Arpino-Brown has been a representative with the Student Government Association. She serves as diversity coordinator at the Multicultural Center and is a resident advisor at the Office of Residence Life. She also is a former orientation ambassador and coordinator.

She had served as secretary of both the N.A.A.C.P. and of Sisters in School Together Achieving Success (S.I.S.T.A.S.).

“There are empathetic powers that can’t be taught and yet are fundamental to psychology, literature and other fields, as well as our daily interactions with others,” said Jeff Mock, professor of English. “Ms. Brown was such a student in my courses, and I see those empathetic powers at work in her other roles on campus. She led a Black Lives Matter rally. As the diversity coordinator for the Multicultural Center, she worked closely with diversity peer educators to help plan events and guest speakers and share in endeavors greater than oneself.”

Therese Ziaks, a chemistry major in the B.S. to M.S. accelerated pathway that is designed for academically strong and research-oriented students, has an almost perfect GPA of 3.97.

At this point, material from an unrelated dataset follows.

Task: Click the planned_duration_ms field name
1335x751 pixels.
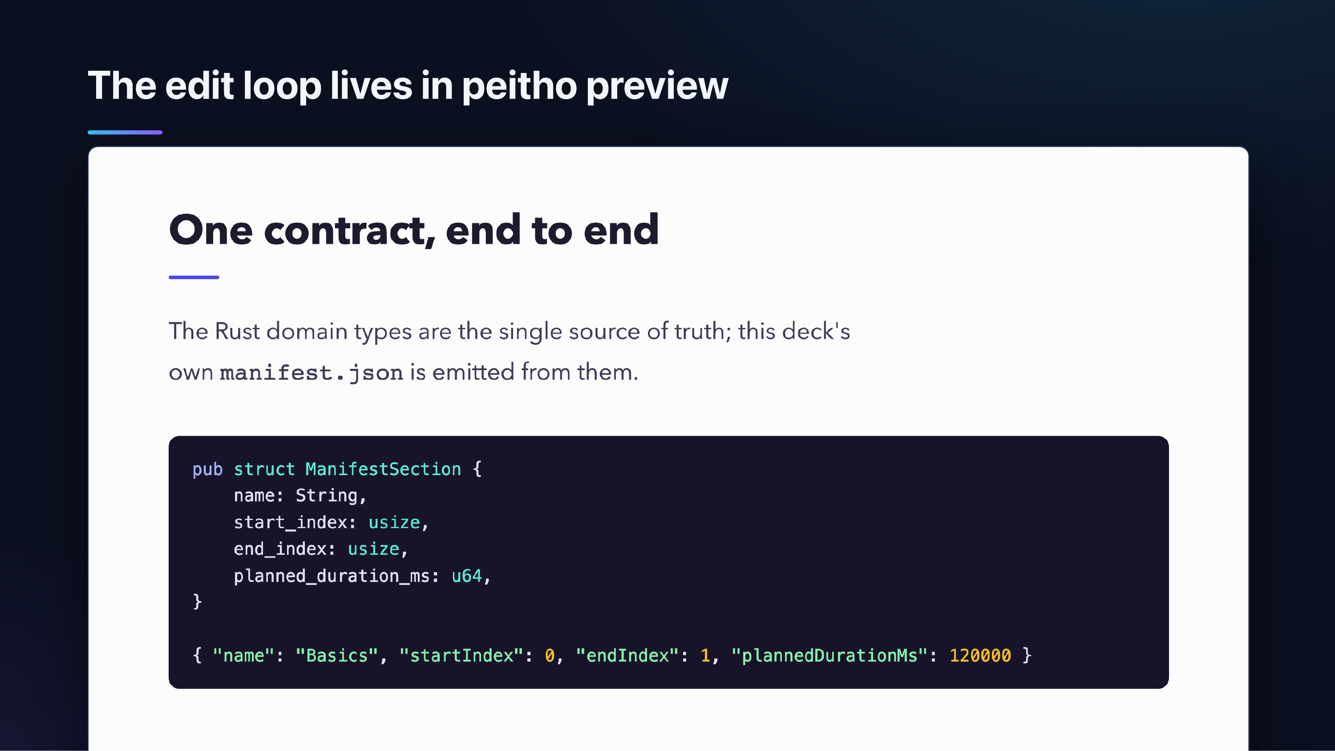Action: [332, 576]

Ziaks is a member of the Honors College. She is an undergraduate research assistant in the Chemistry Department, member of the Psi Chi International Honor Society in Psychology, and is founder and president of the Gamma Sigma Epsilon Chemistry Honors Society. She also is a student worker in the Office of the President, and is a peer academic leader for organic chemistry in the Academic Success Center.

She was named the American Chemical Society Division of Organic Chemistry’s Outstanding Senior Organic Chemistry Student award earlier this year. She also has been a student guest speaker at Words of Wisdom Wednesday and the STEM Goes Red event, and served as a student representative for search committees for an associate vice president for student affairs and for director of advising.

“As a natural leader, Therese possesses excellent interpersonal skills,” said President Joe Bertolino. “She’s a strong communicator with unparalleled determination and a superb work ethic. As a pre-med student at Southern, she has successfully juggled high standards of academia along with work responsibilities and community involvement…I can’t speak highly enough about Therese. She is passionate about helping people, is smart on her feet, highly professional, and is an extraordinary representative for the field of STEM.”